Despite intense media attention on the government shutdown, trading in the options market was relatively quiet Monday. Roughly 7.7 million calls and 7.6 million puts traded across the exchanges, which is in-line with the recent daily average. Quarterly 168 puts on the SPDR 500 Trust (SPY) were the most actives. The contract expired nearly at-the-money and the activity yesterday offers a good example of two important concepts in options trading -- moneyness and pinning.
Quarterly options are unique contracts that expire at the end of each fiscal quarter. The contracts are available on a variety of popular tickers, including the "SPYders". Sep Quarterly contracts expired yesterday and, with SPY closing at $168.01, the 168-strike puts expired worthless. To understand why, let's consider the moneyness of the contract.
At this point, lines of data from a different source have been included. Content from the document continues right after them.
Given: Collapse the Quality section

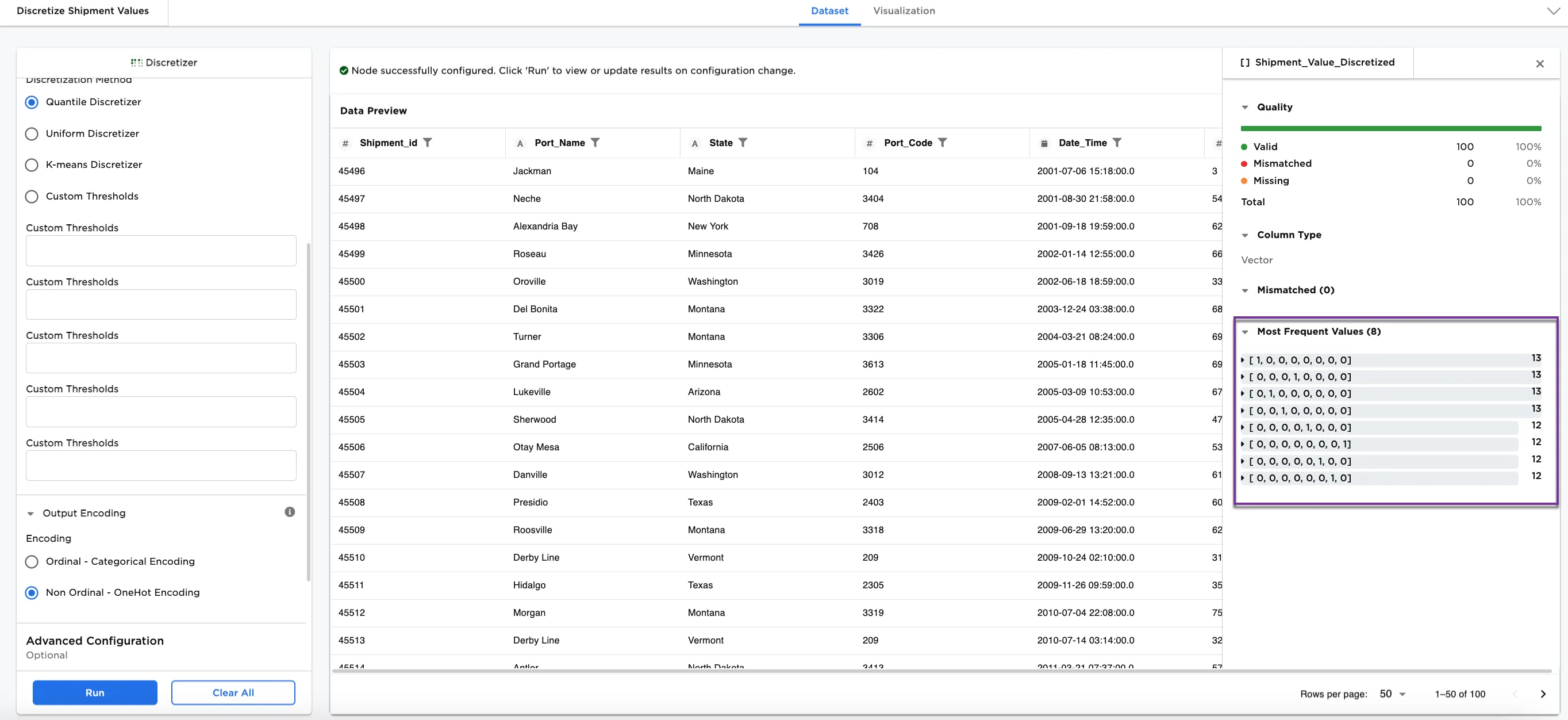Looking at the screenshot, I should click(1246, 106).
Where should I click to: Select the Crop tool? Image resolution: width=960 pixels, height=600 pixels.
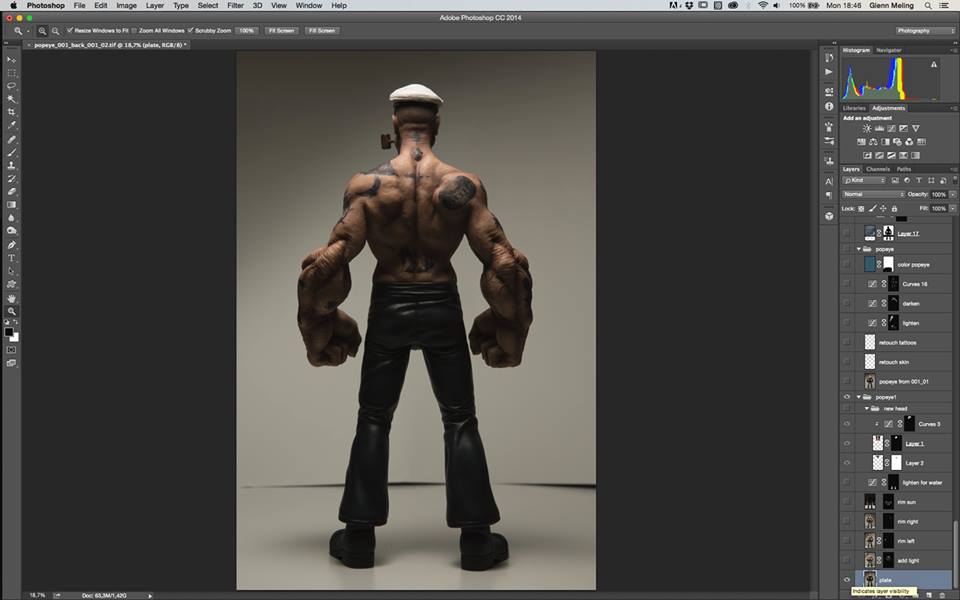pyautogui.click(x=12, y=112)
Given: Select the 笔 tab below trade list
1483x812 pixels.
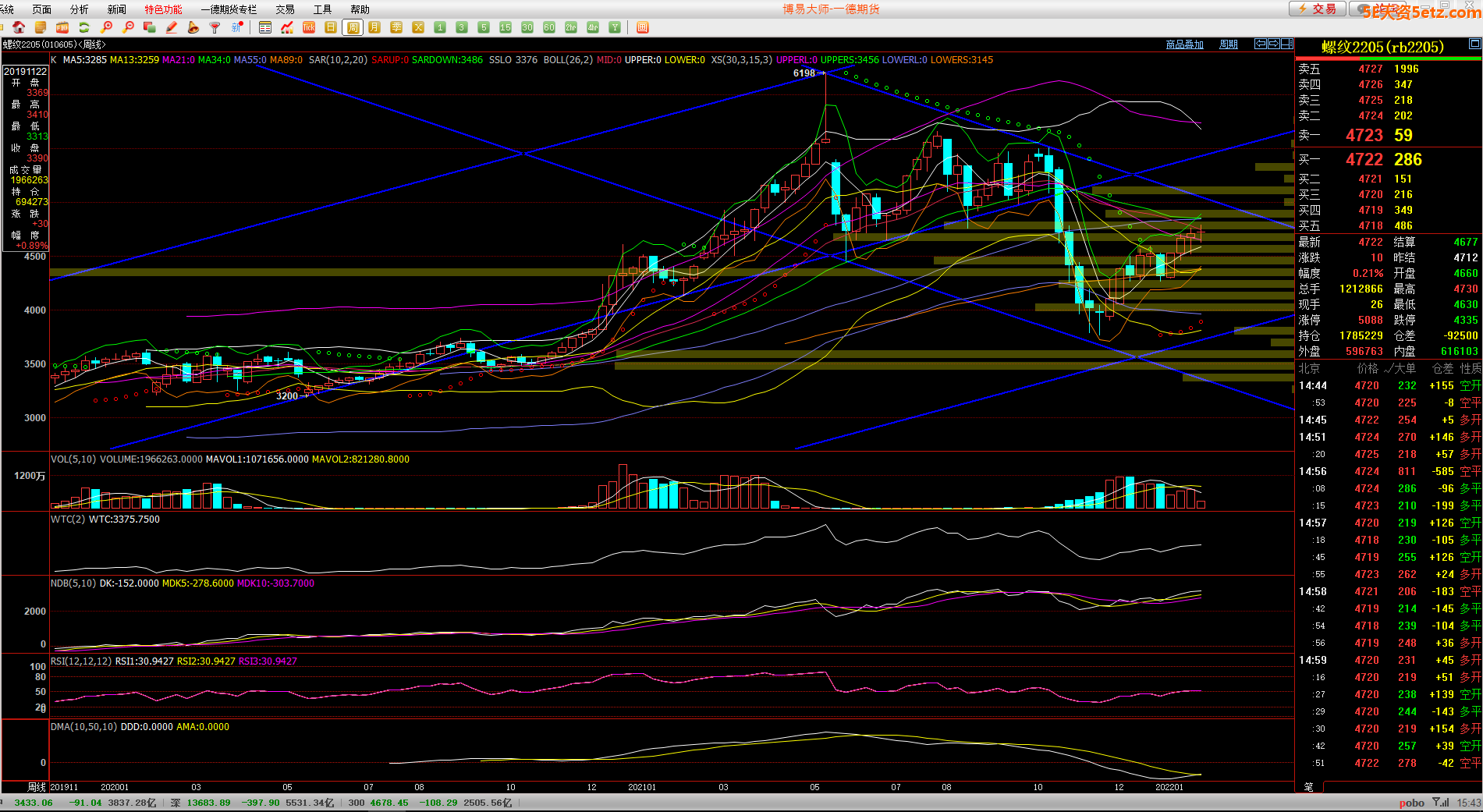Looking at the screenshot, I should tap(1308, 786).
A 168-strike put offers the right to sell the underlying shares at $168 through the expiration. In this case, the last business day of September is the Sep Quarterly expiration and shares finished the day above $168. Therefore, the put contract is out-of-the-money because an investor can sell the underlying in the market for a price greater than the strike price of the options contract. There's no incentive to exercise the put when the shares can be sold in the market at a better price.
If the price of the underlying (SPY) is equal to the strike price of the options contract, the put is at-the-money and also expires worthless. An in-the-money put has a strike price higher than underlying share price. It has intrinsic value and will be automatically exercised/assigned at expiration, per OCC rules. Therefore, in terms of moneyness, at-the-money and out-of-the-money options expire worthless and in-the-money contracts have intrinsic value. They will be exercised at expiration, but can also be closed out or covered prior to the expiration through an offsetting or closing transaction.
Pinning happens when the share price moves very near the strike of an options contract at expiration. In popular names that have a lot of open interest, it can spur heavy volume in a specific options contact. Some investors scramble to cover positions amid uncertainty about whether the contract will expire ITM, ATM or OTM. Others might be selling premium to capture remaining time value in a contract before the expiration.
For instance, SPY hit a low of $167.15 Monday morning and, at that point, the 168 puts were $0.85 in-the-money. It rallied to $168.54 in afternoon trading and the 168 puts were $0.54 out-of-the-money. Shares then drifted back to $168.01 and the Sep Quarterly 168 puts expired worthless after trading in a range between $0.01 per contract to a high of $0.96. More than 287,000 contracts traded on the day.